Terrazzi sonríe complacido.
—Vuelvo a las consolas para poner los puntos de luz.
—Vete, vete.
El tipo con el pelo largo se acerca a Romani:
—Siempre hay que animarlos, ¿eh? Así rinden más.
Romani entorna los ojos y lo mira con dureza.
—Terrazzi es bueno de verdad, el mejor. Trabaja con la iluminación desde antes de que tú nacieras.
El tipo con el pelo largo regresa en silencio a su sitio.
Se pone en fila, el último. Vuelve a mirar a su alrededor y finge interesarse por una esquina cualquiera de la escenografía. Al final, para desfogarse con alguien, la toma con su mano derecha y empieza a comerse las uñas.
—Ésos son los autores. Romani es también el director, te acuerdas de él, ¿no? —Me lo dice de manera irónica.

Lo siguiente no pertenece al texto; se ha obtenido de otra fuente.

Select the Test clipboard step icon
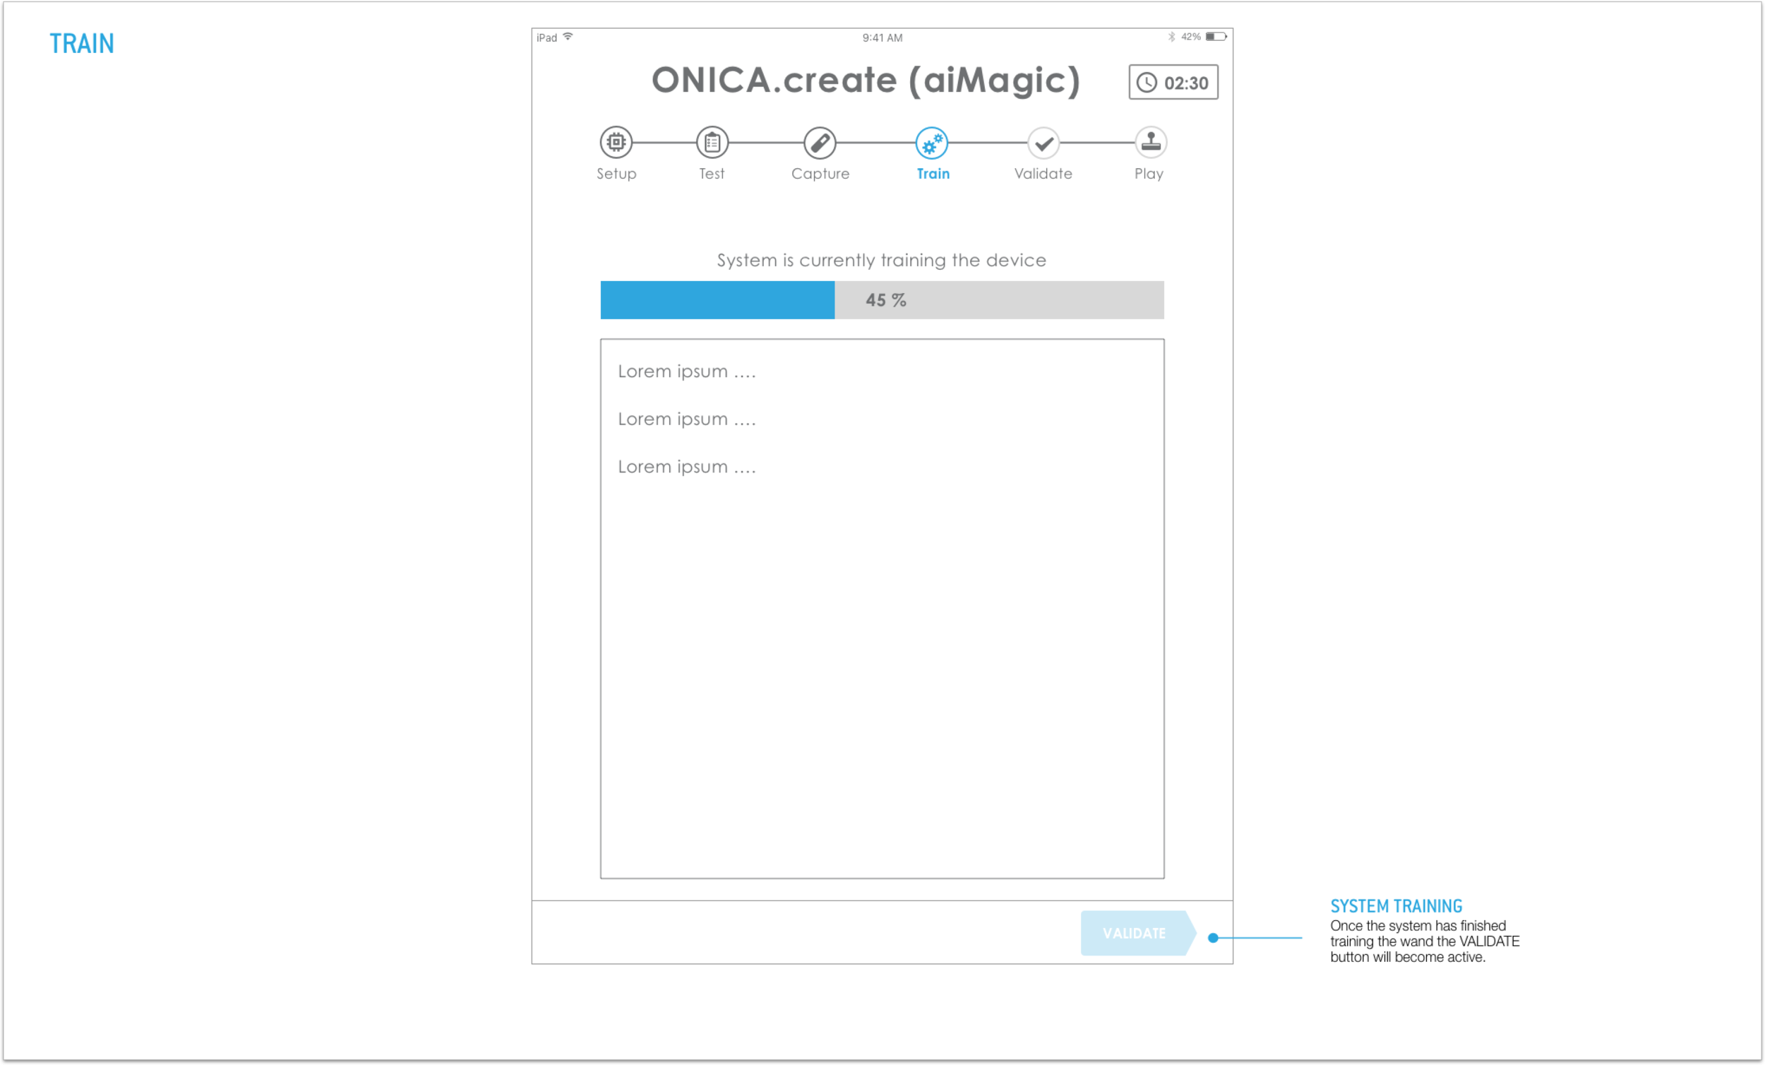click(x=712, y=143)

—¿Cómo no?, es el que nos da trabajo.
—Los otros dos, el robusto y el delgado, son Sesto y Toscani, el medio calvo y el calvo. Los llamaban «el Gato y el Zorro» y desde siempre son los esclavos de Romani. Intentaron hacer un programa por su cuenta, se lo quitaron tras un par de patadas y desde entonces los hemos rebautizado como «el Gato & el Gato». En ese grupito el único zorro de verdad es Romani, y de raza. Después, además del Gato & el Gato, está Renzo Micheli,
el Serpiente
. Ese bajito y un poco gordito con el pelo largo y la nariz aguileña es de Salerno; tiene las manos en todas las masas y un aliento que incluso tumbaría a una rata. Romani lo lleva detrás desde hace más de un año. Creo que es fruto de un favor que le ha salido muy caro. Lo llaman Serpiente por que habla mal de todos, incluso de Romani, mejor dicho, sobre todo de él, que es su único pase de entrada aquí. Y lo más absurdo es que Romani lo sabe muy bien.

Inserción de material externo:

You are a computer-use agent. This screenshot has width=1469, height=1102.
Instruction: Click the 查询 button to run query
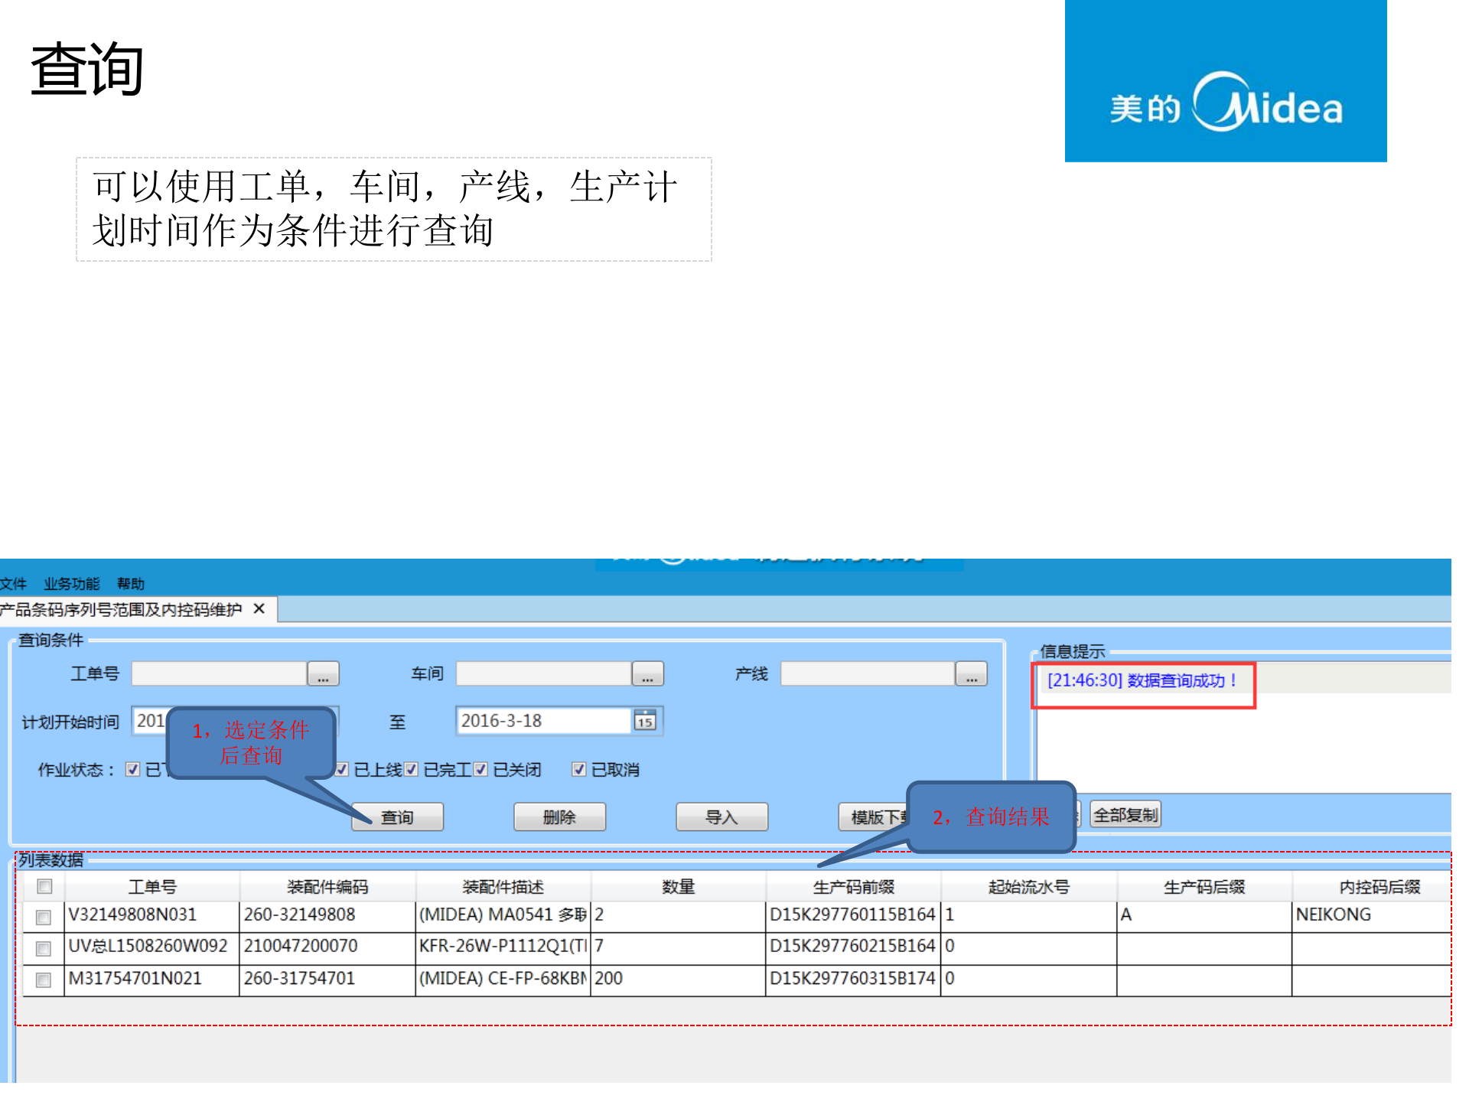[x=397, y=817]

—Serpiente, qué apodo tan fuerte, ¿no?
—Cuidado con él Step, tiene casi cuarenta años, muchos amigos en el poder y lo intenta con todas, sobre todo con las jovencitas.
—Entonces te equivocas, Mazzocca. Si es así, es él quien tiene que tener cuidado conmigo. Y ahora enséñame cuál es nuestro sitio.
—Gin, no sé por qué te obstinas en llevarme contigo a las pruebas, ¿no ves que soy la eterna eliminada?
Miro a Eleonora y sonrío. Ella, en cambio, sacude la cabeza.
—O sea, que disfrutas viendo cómo me eliminan. Debo de haberte hecho algo en otra vida, o tal vez en ésta.
—Ele, no digas eso. Es que me traes suerte.
—Entiendo, ¿pero no podrías ser como todas? Qué sé yo, llevar un amuleto en el bolsillo, un animalito, una rana, un cerdito…, un elefante con la trompa levantada…
—No,
I want you
.
—Pareces el tío Sam con los pobres soldados americanos. Sólo falta que decidas hacer una prueba en Vietnam.
—Y tú, naturalmente, me seguirías.
—Claro, cómo no… ¡Te traigo suerte!
Después, un encuentro imprevisto.
—Mierda, mi helado.
Marcantonio tiene todo el helado en la chaqueta. Gin se echa a reír:
—Traes suerte, pero no a él.
—Eh, chicas, ¿por qué no miráis hacia adelante cuando camináis?
—¿Y tú qué mirabas?, ¿tu helado?
—Sí, sólo que ahora vivo de recuerdos.